De bloemen van de Zilverschoon (Potentilla anserina) lijken nogal op die van de Kruipende boterbloem, totdat opvalt dat de bladvorm van deze plant heel anders is: ze zijn oneven afgebroken geveerd met afwisselend grote en klein blaadjes. Aan de onderkant zijn de bladeren zilverwit behaard. De kruipende plant is een pionier op onbegroeide vochtige bodems en langs wegen. Ook op veel betreden plaatsen die nitraatrijk zijn, bijvoorbeeld kippenrennen en ganzenweitjes. Bloeitijd: mei - augustus.

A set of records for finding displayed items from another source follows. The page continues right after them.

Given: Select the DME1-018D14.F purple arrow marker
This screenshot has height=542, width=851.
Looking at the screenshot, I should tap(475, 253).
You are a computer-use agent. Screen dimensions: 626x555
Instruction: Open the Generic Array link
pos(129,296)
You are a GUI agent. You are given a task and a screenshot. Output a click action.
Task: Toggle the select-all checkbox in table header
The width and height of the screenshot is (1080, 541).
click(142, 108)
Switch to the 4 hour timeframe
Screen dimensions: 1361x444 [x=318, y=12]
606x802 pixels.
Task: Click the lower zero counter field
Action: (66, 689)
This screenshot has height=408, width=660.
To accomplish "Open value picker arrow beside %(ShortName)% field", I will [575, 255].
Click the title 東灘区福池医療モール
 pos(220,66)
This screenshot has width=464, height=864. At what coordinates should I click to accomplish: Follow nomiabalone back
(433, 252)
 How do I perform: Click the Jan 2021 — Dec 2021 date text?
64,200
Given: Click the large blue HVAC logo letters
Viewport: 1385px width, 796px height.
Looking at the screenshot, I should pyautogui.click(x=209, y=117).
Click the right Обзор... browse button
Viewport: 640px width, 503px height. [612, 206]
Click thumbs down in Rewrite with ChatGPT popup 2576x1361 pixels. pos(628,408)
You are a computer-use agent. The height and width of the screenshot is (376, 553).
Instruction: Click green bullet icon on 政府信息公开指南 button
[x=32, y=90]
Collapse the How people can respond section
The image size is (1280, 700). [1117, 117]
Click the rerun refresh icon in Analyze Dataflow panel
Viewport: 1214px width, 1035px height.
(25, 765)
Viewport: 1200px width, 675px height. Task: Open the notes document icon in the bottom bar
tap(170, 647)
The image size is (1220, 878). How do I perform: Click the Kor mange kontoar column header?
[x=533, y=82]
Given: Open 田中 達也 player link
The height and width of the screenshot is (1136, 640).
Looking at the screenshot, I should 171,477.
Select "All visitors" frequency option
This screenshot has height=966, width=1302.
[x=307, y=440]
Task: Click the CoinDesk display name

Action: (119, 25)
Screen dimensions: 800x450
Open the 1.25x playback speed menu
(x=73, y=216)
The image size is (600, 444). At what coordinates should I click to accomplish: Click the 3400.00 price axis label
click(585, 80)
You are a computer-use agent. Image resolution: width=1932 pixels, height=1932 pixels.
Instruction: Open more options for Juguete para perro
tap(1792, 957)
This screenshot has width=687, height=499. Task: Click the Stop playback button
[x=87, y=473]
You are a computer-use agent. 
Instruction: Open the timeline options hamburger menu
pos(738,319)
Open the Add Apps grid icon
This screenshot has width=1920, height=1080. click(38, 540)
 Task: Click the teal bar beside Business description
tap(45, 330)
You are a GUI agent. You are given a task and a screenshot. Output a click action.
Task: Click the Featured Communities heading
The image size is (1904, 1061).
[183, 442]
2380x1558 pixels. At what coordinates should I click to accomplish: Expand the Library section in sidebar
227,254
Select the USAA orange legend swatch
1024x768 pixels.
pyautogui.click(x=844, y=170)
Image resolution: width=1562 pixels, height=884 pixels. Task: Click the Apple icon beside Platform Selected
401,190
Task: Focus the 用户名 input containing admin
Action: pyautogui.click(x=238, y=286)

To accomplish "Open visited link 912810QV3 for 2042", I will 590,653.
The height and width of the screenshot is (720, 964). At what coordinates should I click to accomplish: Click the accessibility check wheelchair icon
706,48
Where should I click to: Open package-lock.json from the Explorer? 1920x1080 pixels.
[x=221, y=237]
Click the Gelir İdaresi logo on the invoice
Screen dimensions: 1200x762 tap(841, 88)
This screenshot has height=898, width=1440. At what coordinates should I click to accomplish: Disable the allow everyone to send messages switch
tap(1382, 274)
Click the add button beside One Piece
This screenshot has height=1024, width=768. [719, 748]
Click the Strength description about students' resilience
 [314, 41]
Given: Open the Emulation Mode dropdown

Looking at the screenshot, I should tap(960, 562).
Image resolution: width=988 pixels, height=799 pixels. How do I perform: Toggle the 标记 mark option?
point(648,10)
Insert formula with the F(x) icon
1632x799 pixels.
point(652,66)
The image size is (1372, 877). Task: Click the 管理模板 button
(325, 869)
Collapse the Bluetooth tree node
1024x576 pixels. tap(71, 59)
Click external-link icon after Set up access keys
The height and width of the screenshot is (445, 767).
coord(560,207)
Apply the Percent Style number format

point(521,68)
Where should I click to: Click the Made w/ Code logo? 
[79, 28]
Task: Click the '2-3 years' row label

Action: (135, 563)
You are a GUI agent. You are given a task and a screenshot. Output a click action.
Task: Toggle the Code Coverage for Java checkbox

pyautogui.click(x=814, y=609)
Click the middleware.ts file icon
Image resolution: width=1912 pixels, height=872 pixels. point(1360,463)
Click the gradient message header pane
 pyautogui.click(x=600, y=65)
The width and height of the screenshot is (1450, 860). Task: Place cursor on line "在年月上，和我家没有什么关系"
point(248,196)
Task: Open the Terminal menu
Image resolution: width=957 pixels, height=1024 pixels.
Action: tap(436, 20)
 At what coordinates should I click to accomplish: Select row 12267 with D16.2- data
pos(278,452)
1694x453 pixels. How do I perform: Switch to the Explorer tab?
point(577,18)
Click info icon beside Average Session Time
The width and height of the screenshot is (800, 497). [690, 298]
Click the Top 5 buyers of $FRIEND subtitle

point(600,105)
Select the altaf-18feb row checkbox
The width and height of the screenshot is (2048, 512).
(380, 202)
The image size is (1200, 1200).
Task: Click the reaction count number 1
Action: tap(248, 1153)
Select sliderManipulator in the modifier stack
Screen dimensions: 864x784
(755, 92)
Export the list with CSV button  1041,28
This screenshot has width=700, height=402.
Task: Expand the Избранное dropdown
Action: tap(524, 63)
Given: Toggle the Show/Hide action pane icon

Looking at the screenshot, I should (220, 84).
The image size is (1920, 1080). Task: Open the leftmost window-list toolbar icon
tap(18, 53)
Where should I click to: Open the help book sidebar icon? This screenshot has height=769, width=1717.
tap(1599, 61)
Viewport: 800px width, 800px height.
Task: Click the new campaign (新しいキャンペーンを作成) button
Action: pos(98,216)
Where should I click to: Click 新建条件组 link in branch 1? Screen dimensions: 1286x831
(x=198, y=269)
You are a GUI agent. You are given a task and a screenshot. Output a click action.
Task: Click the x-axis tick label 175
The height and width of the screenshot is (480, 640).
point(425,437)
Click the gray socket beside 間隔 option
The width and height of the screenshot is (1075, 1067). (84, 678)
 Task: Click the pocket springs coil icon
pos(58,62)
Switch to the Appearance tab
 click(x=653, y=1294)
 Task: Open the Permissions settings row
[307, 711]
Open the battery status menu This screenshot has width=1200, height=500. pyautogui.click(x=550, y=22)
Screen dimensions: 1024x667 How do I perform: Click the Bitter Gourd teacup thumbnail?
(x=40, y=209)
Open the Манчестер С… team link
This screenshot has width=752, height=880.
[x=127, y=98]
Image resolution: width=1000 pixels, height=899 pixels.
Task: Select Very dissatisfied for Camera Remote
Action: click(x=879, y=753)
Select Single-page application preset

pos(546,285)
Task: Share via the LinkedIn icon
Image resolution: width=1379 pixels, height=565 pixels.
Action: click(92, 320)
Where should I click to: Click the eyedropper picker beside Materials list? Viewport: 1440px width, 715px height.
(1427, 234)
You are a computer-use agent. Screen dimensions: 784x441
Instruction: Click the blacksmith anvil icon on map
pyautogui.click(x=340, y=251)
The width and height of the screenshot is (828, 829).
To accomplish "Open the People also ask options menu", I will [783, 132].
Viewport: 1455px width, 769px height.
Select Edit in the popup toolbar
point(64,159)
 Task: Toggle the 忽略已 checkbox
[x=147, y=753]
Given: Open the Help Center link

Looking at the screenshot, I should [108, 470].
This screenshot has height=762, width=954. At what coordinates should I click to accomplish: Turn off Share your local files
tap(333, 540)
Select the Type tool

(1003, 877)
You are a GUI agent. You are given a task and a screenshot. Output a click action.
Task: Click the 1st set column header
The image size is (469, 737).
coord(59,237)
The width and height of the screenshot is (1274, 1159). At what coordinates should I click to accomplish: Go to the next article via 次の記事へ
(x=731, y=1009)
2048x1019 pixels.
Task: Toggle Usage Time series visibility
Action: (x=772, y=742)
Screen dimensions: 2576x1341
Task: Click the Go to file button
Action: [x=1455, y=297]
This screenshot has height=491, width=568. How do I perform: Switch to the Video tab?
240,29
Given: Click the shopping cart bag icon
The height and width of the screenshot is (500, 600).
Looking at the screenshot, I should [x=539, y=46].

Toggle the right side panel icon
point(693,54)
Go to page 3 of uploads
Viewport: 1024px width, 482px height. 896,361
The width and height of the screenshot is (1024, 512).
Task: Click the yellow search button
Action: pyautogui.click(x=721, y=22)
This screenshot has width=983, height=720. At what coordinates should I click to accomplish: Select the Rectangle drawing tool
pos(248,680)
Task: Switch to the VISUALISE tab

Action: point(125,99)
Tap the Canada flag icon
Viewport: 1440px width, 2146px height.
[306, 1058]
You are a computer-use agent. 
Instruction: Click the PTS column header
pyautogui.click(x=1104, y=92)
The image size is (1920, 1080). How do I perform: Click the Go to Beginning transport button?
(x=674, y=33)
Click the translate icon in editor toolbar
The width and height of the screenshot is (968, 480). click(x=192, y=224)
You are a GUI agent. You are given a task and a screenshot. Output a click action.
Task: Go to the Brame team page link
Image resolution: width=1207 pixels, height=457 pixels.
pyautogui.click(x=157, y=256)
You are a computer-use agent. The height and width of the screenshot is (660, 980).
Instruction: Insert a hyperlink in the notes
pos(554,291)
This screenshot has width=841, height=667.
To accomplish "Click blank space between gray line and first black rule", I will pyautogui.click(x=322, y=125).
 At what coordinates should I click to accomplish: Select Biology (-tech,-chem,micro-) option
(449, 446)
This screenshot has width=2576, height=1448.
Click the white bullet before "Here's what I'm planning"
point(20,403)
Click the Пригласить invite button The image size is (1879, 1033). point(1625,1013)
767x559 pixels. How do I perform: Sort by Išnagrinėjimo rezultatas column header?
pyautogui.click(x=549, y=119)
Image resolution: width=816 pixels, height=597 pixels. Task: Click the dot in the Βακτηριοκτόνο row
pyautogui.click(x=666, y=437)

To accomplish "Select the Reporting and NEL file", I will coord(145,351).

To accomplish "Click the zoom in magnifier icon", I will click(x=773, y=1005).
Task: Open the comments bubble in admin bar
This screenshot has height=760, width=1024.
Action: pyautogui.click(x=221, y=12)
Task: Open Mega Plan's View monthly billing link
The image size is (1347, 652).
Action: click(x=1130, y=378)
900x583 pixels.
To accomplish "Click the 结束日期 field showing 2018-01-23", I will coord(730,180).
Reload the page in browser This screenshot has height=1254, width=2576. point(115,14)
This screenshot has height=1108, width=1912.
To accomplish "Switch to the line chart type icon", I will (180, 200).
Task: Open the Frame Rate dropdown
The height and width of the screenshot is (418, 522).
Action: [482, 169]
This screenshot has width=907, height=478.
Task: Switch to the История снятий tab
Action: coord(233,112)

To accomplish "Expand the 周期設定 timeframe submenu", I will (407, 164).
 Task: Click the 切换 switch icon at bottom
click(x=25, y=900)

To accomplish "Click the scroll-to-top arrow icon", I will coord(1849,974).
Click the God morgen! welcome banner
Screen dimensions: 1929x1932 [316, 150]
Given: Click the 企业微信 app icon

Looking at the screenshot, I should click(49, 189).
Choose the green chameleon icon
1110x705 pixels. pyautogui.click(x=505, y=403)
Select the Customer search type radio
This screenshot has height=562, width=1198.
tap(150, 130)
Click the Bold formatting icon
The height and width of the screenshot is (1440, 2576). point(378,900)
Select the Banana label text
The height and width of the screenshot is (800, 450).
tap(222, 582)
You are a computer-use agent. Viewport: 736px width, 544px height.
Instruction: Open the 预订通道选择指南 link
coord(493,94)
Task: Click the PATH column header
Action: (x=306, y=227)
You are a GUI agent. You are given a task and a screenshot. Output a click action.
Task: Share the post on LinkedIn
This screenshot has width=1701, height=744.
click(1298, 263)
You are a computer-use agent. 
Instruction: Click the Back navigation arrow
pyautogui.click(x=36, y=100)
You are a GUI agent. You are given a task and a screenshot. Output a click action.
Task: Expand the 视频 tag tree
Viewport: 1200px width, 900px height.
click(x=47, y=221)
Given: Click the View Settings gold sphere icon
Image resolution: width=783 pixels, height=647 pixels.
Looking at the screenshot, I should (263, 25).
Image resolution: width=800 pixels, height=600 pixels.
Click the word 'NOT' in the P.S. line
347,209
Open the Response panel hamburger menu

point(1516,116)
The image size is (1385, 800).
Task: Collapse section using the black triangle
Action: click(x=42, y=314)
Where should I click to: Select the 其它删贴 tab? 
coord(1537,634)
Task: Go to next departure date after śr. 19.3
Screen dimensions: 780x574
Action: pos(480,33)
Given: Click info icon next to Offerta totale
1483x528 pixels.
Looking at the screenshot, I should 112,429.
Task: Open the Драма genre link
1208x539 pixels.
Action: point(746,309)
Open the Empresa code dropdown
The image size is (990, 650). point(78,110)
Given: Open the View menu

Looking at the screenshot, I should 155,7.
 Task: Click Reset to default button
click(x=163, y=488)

Pijlkruid (Sagittaria sagittifolia) is een moerasplant die bij voorkeur in langzaam stromend of stilstaand water groeit. Vaak groeit er daar ook de Zwanebloem, Kikkerbeet en Waterweegbree. De plant heeft drie soorten bladeren: boven water staan de meest opvallende, pijlvormige luchtbladeren. Op het water rondachtige drijfbladeren en onder water ongesteelde, bandvormige bladeren. De bloem is wit met een purperkleurige nagel. De plant kan 20-100 cm groot worden. Bloeitijd: juli - augustus

Landkaartje (Araschnia levana) - man

Tijdens de Natuur4daagse wandeltocht door het Abtswoudsebos in Midden-Delfland bij schitterend nazomerweer vliegt het Landkaartje (Araschnia levana) veelvuldig rond op een distelveldje. De vlinder komt algemeen voor in Nederland bij bosranden, kapvlakten, heggen en houtwallen. Het Landkaartjes kent twee verschijningsvormen: de hier getoonde is van de 'zomergeneratie' (zwart met witte band). De 'voorjaarsgeneratie' is oranjerood met zwarte vlekken.  Het zogenoemde seizoendimorfisme wordt veroorzaakt door de diapauze. Dit houdt in dat de poppen van de voorjaarsvorm zich voor langere tijd niet ontwikkelen in het winterseizoen (bron: Vara - Vroege Vogels).